BigDumbDinosaur wrote:
Hugh Aguilar wrote:
Quote:
I'm not opposed to the 65c816 if it could be upgraded with an OSX prebyte like on the M65c02A --- without that, Forth is too bloaty and slow to bother with.
You keep making this assertion, despite no evidence to support it. Can you provide a link to a Forth that is bloaty and slow running on a 65C816? I'm aware of Garth's 65802 Forth, which he has described as running considerably faster than the 6502 equivalent.
I've seen some example code from Garth's 65c816 Forth, and it would likely be an order of magnitude slower than C code --- that is too slow to bother with --- he is using ITC (indirect-threaded-code) that has the advantage of being very compact (in the 1970s when Charles Moore invented ITC, a micro-controller might have only a 2KB EPROM), but it is not appropriate for the 65c816 that likely has 64KB of code memory and 64KB or more of RAM. STC is a lot more efficient, especially with peephole-optimization, but the 65c816 needs better support for using the X register as a data-stack pointer.
Speed is not necessarily required for micro-controller applications, so Garth's ITC Forth could still be useful. By many accounts, the most important feature of Forth is interactive development. You can execute code from the command-line and get immediate response. You can write short test functions on the command-line and execute them immediately. This is very useful! In most cases, a board doesn't do what the electrical engineer says that it does. This is because the hardware design is bad, the electrical technician built a bad board, or because of environmental issues such as EM pollution. From the command-line, it is possible to test the board and find out what it does. This is done
before the program is written. Also, I have seen many cases in which the electrical technician has a test suite of Forth functions that he or she uses to test the boards after building them --- he or she is not actually a Forth programmer, but just knows enough about Forth to use the test functions on the command-line (there are actually more women than men doing this, probably because they have a lighter touch on the soldering iron than your typical ham-handed man).

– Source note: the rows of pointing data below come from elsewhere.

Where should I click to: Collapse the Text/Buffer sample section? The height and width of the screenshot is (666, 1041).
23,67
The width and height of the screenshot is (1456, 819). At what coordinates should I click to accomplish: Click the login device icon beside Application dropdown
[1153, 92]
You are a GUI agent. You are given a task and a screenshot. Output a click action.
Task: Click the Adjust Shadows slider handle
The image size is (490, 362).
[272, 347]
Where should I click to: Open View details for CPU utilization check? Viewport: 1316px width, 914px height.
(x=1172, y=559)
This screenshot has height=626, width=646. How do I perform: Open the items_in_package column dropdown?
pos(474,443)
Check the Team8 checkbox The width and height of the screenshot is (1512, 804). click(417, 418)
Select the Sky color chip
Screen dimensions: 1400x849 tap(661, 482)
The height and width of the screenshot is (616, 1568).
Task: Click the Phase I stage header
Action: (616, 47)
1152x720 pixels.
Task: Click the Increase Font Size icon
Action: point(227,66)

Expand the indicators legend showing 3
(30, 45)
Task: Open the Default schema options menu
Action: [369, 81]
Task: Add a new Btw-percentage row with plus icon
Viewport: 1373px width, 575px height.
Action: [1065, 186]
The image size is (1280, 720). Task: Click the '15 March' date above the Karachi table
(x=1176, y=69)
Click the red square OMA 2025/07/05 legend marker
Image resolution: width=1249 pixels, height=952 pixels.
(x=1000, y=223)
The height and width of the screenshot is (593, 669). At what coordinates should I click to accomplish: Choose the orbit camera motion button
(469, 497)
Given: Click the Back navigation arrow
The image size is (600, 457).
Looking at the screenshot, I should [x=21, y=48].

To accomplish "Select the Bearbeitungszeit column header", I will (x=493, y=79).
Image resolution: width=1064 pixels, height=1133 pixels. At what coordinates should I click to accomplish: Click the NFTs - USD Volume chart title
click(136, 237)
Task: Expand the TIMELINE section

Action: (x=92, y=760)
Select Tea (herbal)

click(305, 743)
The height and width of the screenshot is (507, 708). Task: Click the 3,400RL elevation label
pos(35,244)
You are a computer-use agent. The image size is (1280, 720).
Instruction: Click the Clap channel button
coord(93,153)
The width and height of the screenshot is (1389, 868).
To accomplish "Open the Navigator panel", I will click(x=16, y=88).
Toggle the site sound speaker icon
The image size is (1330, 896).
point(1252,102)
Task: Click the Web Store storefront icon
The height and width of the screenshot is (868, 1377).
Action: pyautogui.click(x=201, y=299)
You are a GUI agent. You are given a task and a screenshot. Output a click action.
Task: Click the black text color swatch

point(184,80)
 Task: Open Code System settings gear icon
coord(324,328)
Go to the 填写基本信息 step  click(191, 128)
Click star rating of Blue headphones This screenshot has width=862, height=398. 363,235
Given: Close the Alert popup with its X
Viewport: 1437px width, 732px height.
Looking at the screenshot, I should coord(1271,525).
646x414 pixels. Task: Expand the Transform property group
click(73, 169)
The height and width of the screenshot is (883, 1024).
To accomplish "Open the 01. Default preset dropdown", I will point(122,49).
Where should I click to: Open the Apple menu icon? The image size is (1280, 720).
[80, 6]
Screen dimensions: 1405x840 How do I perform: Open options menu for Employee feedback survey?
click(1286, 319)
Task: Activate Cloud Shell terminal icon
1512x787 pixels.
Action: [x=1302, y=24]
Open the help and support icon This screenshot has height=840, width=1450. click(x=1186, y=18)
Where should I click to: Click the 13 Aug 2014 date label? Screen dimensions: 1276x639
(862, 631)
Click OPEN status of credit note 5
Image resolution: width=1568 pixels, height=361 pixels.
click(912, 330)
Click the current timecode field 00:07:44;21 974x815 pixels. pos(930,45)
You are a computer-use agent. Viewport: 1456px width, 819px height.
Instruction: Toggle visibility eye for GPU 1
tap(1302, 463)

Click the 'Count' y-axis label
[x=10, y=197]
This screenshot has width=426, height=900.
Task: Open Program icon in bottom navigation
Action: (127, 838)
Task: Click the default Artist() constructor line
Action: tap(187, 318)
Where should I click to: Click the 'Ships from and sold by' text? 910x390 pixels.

Anyway, it is a straw-man argument to say that a 65c816 Forth is faster than a 65c02 Forth, because I never said otherwise. Obviously, if you have 16-bit registers then that is going to be faster than 8-bit registers.
My point is that the 65c816 is not fast enough. It is a bad design. William Mensch was opposed to using prebytes, such as are used on the MC6809, but the result was that his ISA is too redundant and has too many missing features.
If you have an OSX prebyte to switch S and X in the next instruction, then you can get rid of the offset,S addressing-mode because it is redundant to the offset,X addressing-mode. You can also get rid of the (offset,S),Y addressing-mode and replace it with a (offset,X),Y addressing-mode that could be used for S instead of X with an OSX prebyte (this would not only support Forth, but would support arrays of pointers to structs in zero-page).
Also, if you have an OAY prebyte to switch A and Y in the next instruction, then all of the instructions (ADC, EOR, etc.) that use A and a memory value can use Y and a memory value also.
If he didn't have so much redundancy in the ISA, he would have had more room in the 256-opcode space to add more instructions. For example, he could have added a Y addressing-mode so the instructions that use A and a memory value could use A and Y instead. This would be a kind of inherent addressing-mode as there would be no operand, and it would be quite fast --- normally the result would end up in A, but given the OAY prebyte the result could end up in Y.
I liked the 65c02. I wrote a Forth cross-compiler that ran under MS-DOS UR/Forth and generated code for the Apple-IIc (I actually had a Laser-128). This was compatible with ISYS Forth that ran on the Apple-IIc. This generated faster code than any C or Pascal compiler of the day --- I doubt that it would generate faster code than Walter Bank's 65c02 C compiler --- but for its time period, it was quite efficient.
I used my cross-compiler to write a program to do symbolic math. My program could do derivatives of equations and then simplify the results. My program could also plot functions on the graphics screen and display equations using math symbols and Greek letters. My goal was to do integrals, but I found that to be beyond the capabilities of the 65c02 --- I had really pushed the capabilities of the 65c02 quite a lot already.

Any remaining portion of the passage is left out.